Closed JSKenyon closed 2 years ago
Note that this PR is now an alternative to #93. The reason for creating a new PR rather than using @ulricharmel's directly is so that I can develop a deeper understanding of the robust reweighting and integrate in a slightly different way.
All credit for the robust reweighting goes to @ulricharmel.
@bennahugo @landmanbester This branch will also include the option to output corrected weights (equivalent to calibration weights) and to specify an input sigma column from which the weights will be reinitialized.

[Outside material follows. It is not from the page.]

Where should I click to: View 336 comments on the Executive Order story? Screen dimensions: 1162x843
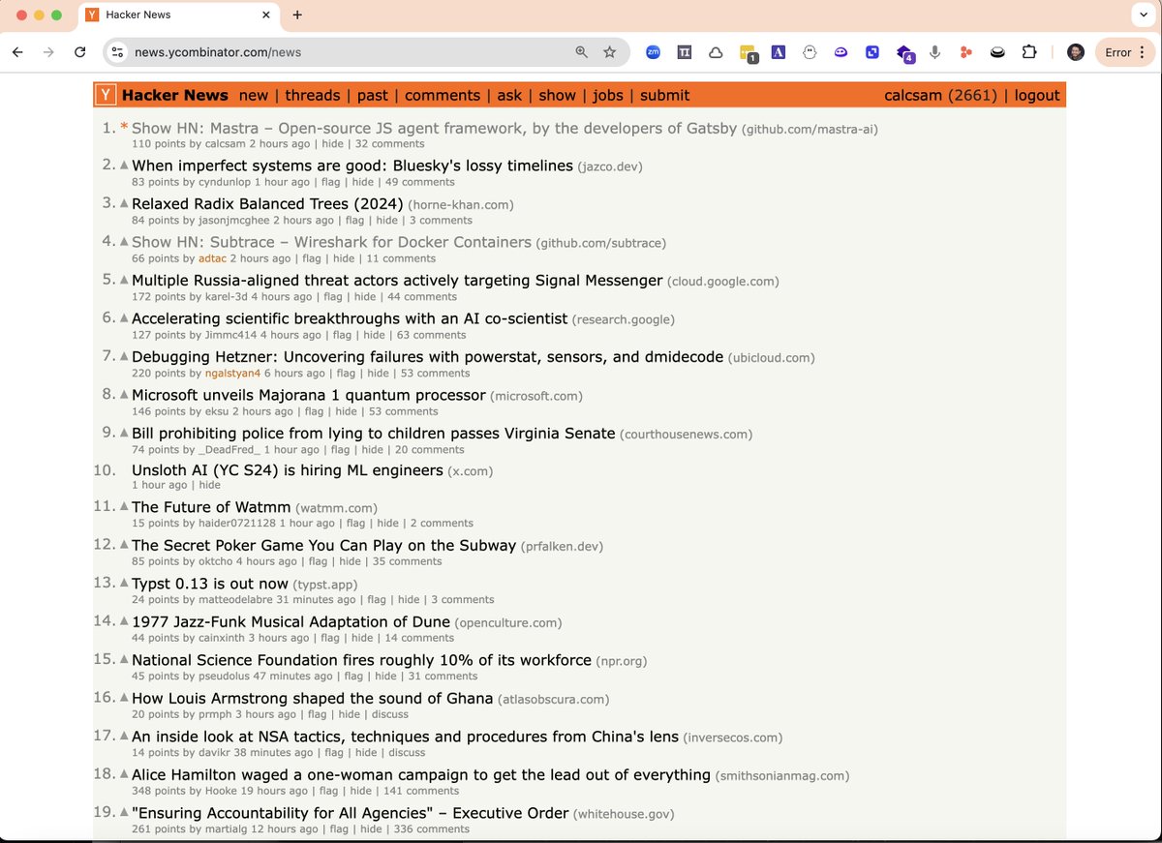pos(430,829)
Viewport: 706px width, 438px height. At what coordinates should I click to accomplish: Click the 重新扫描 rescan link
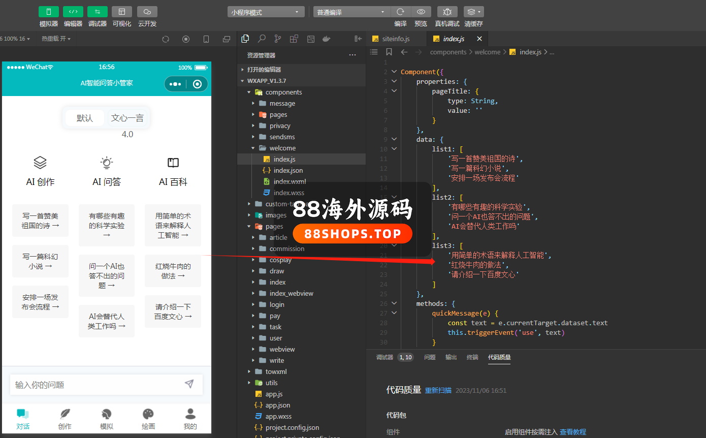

I am going to merge this - I am relatively confident that it is in a working (though perhaps not yet perfect) state, and that it does nothing unless enabled. We can now experiment to see what additional features would be useful e.g. reweighting based on baseline length etc.
Hi @JSKenyon . I was just going through the code and everything is smooth. I am just setting a parset now to run it on the DEEP2 dataset to see if we get the same results as before.
@ulricharmel I have added a
solver.robust
option which gets piped all the way down to the solvers. You can pull it out from themeta_args
. I have also added the ability to write out the weights to a column of your choosing. This is done as part of the normal output arguments e.g.output.products=[corrected_residuals,weights]
andoutput.columns=[CORRECTED_DATA,ROBUST_WEIGHT]
will write the corrected residuals to the CORRECTED_DATA column and the weights to a new ROBUST_WEIGHT column (although you can write back to WEIGHT_SPECTRUM if you want).I have not done any work inside the kernels. You will have to figure that out, although I am happy to help. It is very important that you try to write the robust reweighting in such a way that it mutates the contents of the
weight
variable in place. This will probably be the trickiest part (making sure zero weights remain zero), but I will definitely try and help.Feel free to branch off this branch, or work on it directly.